### Short exercise
Lay out every line of the items in the data listing below as a JSON list of strings, one string per line, omitting blank lines and the pictures.

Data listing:
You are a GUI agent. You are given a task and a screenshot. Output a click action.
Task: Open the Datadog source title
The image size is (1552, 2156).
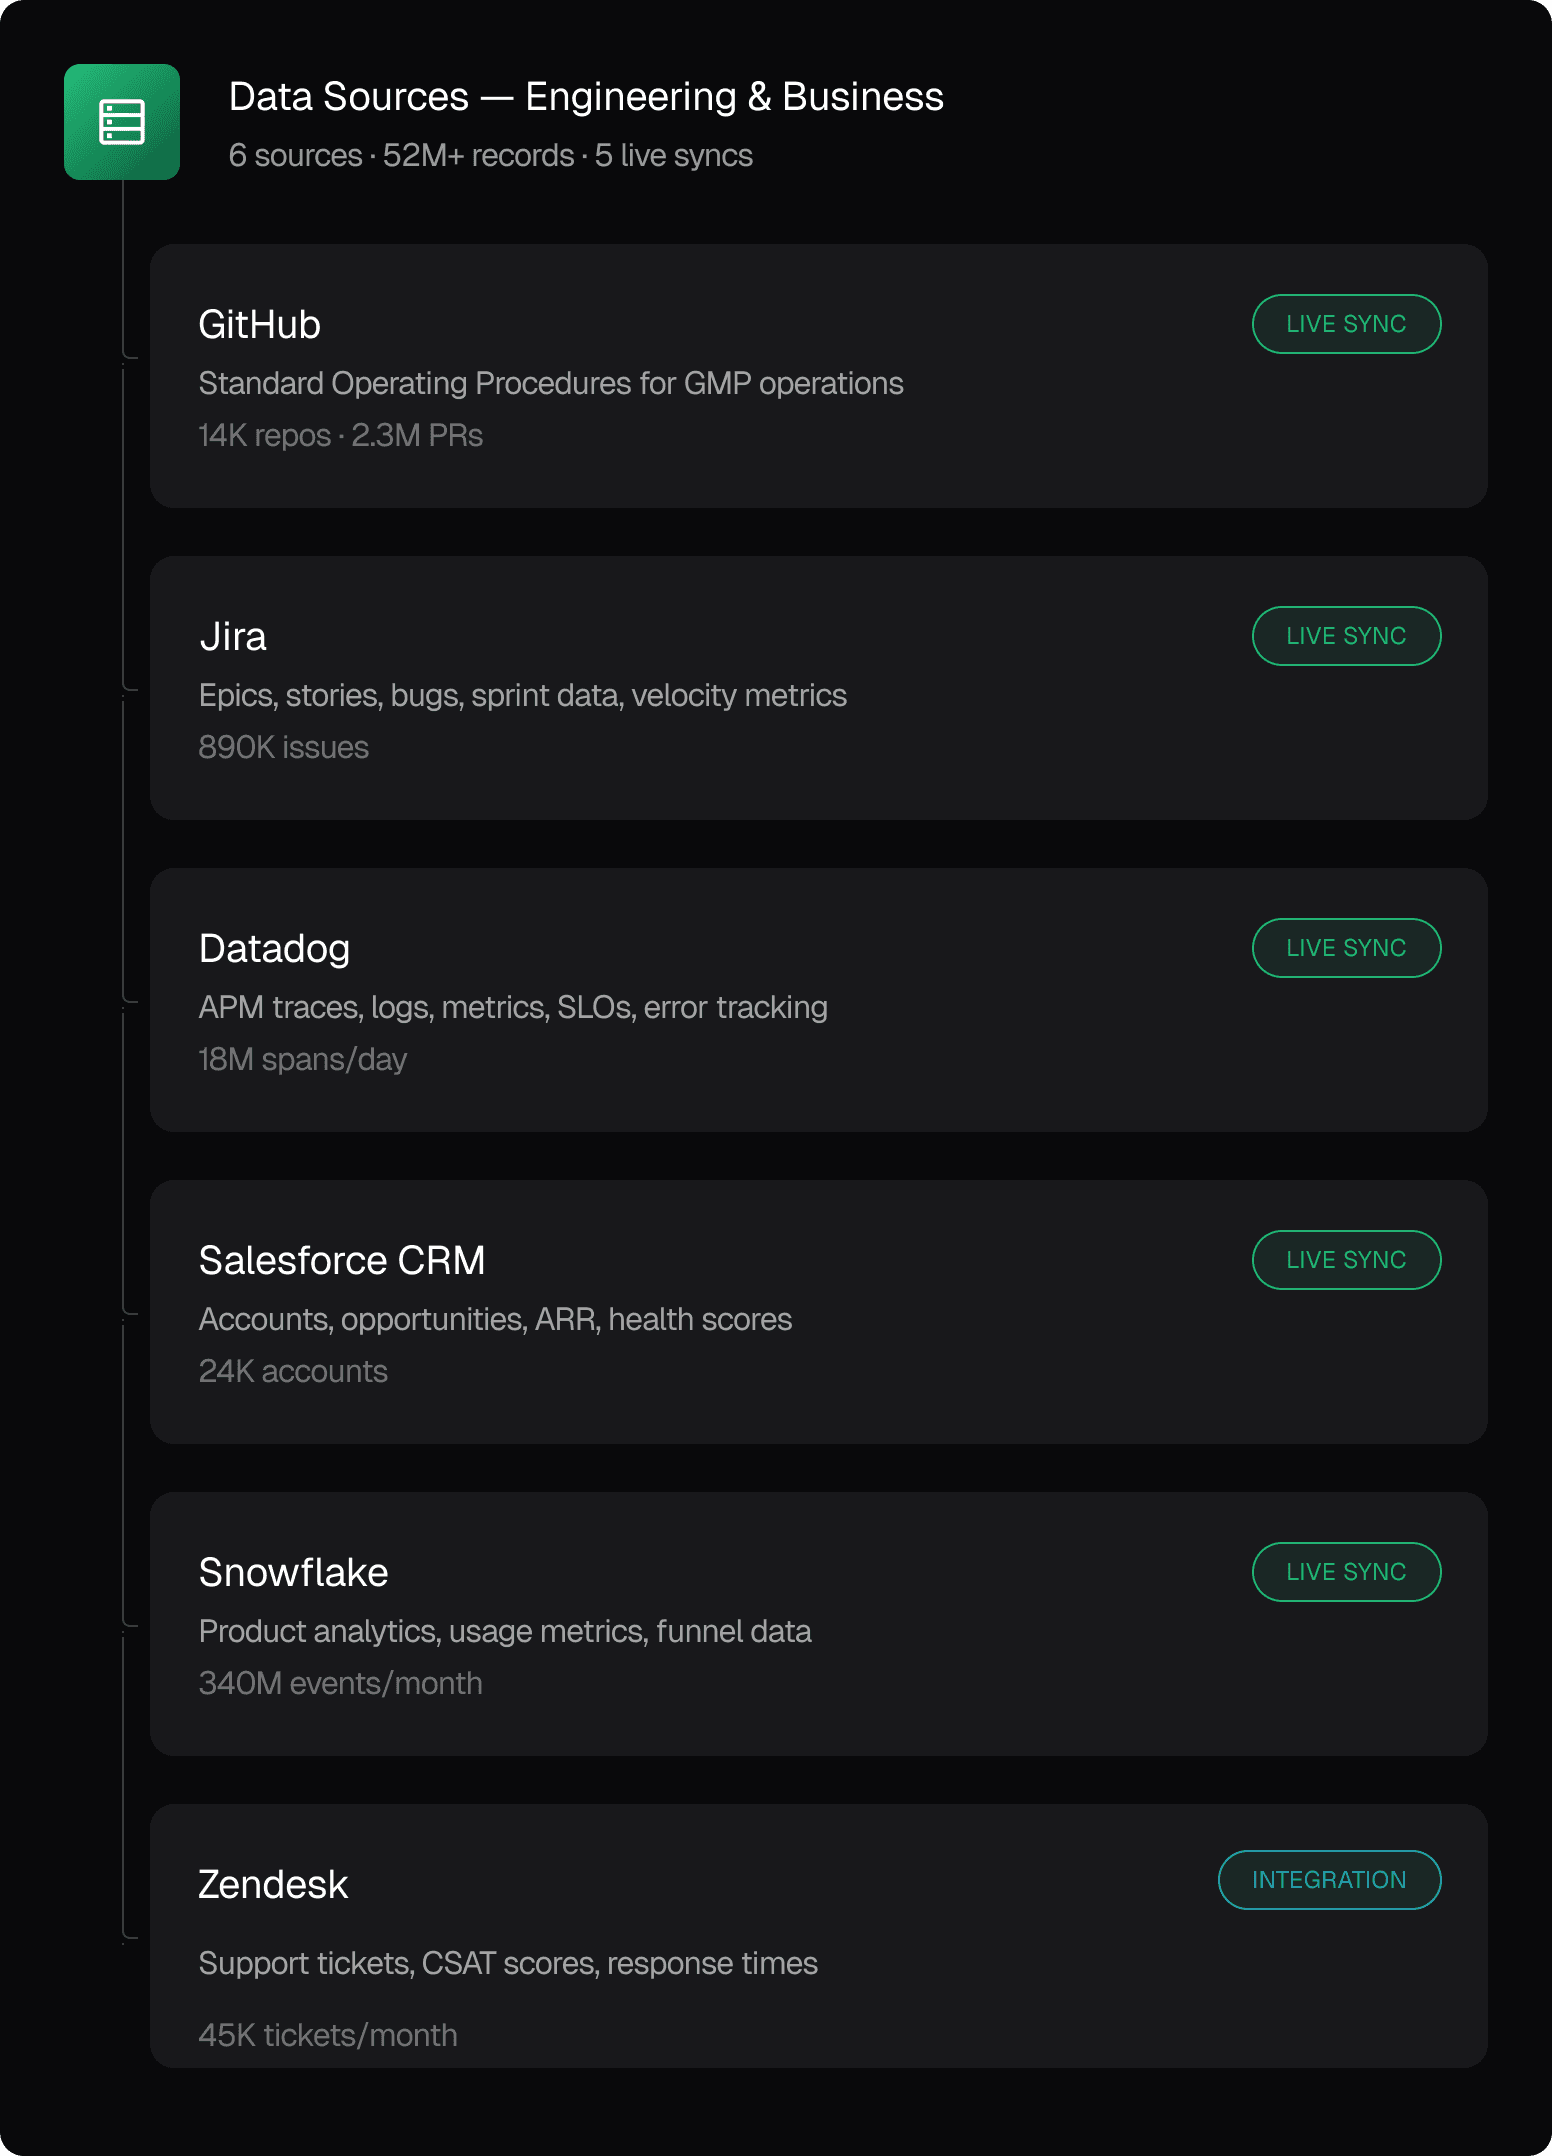(x=274, y=949)
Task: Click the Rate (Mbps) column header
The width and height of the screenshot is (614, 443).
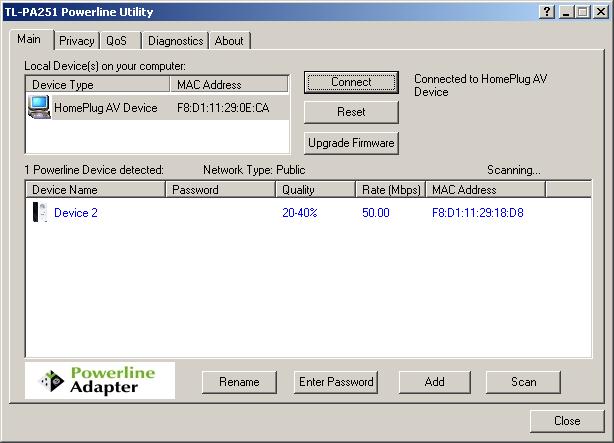Action: click(390, 189)
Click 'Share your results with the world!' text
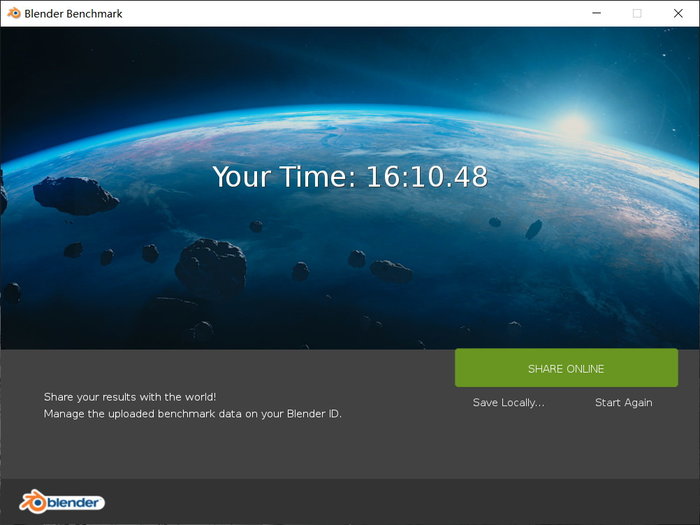Image resolution: width=700 pixels, height=525 pixels. click(129, 396)
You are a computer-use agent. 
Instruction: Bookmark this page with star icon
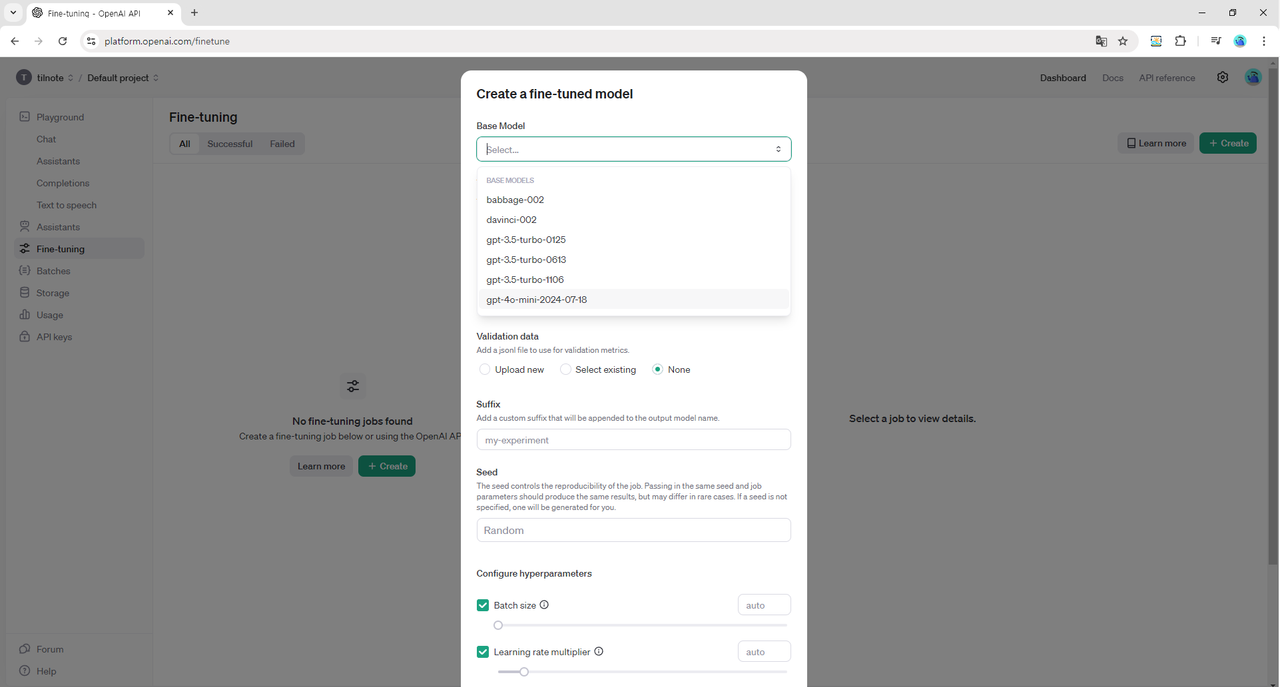1123,41
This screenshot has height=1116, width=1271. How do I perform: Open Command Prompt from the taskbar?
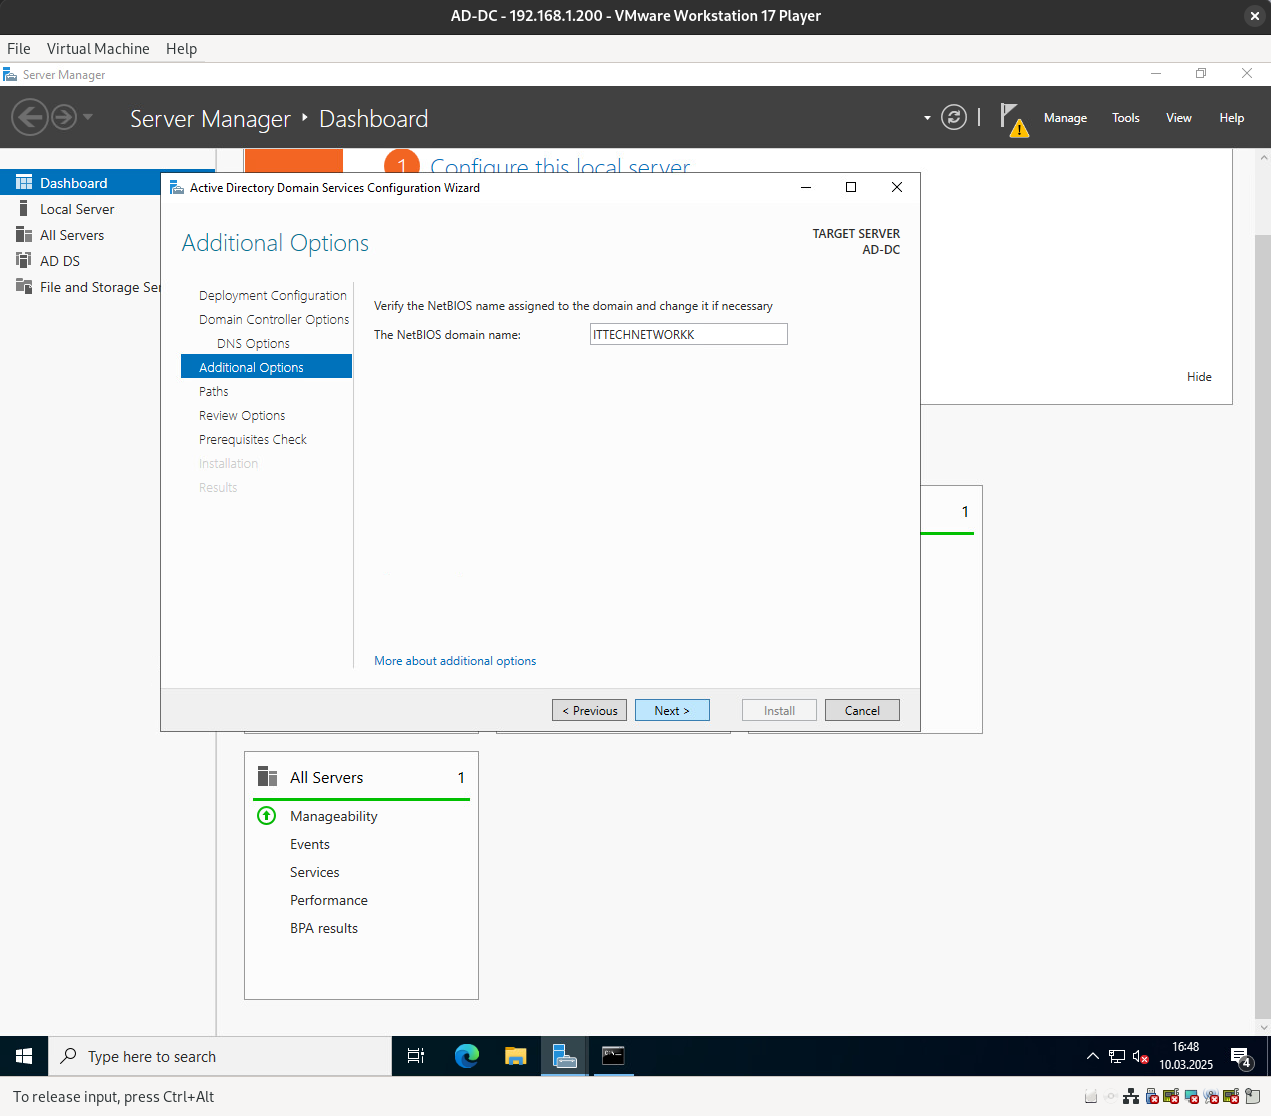click(613, 1056)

### Task output
[
  "You are a GUI agent. You are given a task and a screenshot. Output a click action.",
  "Task: Open the Datadog source title",
  "The image size is (1552, 2156).",
  "(x=274, y=949)",
  "Task: Click the Rate (Mbps) column header",
  "The width and height of the screenshot is (614, 443).",
  "Action: click(390, 189)",
  "Click 'Share your results with the world!' text",
  "Image resolution: width=700 pixels, height=525 pixels. click(129, 396)",
  "You are a computer-use agent. ",
  "Instruction: Bookmark this page with star icon",
  "1123,41",
  "This screenshot has height=1116, width=1271. How do I perform: Open Command Prompt from the taskbar?",
  "click(613, 1056)"
]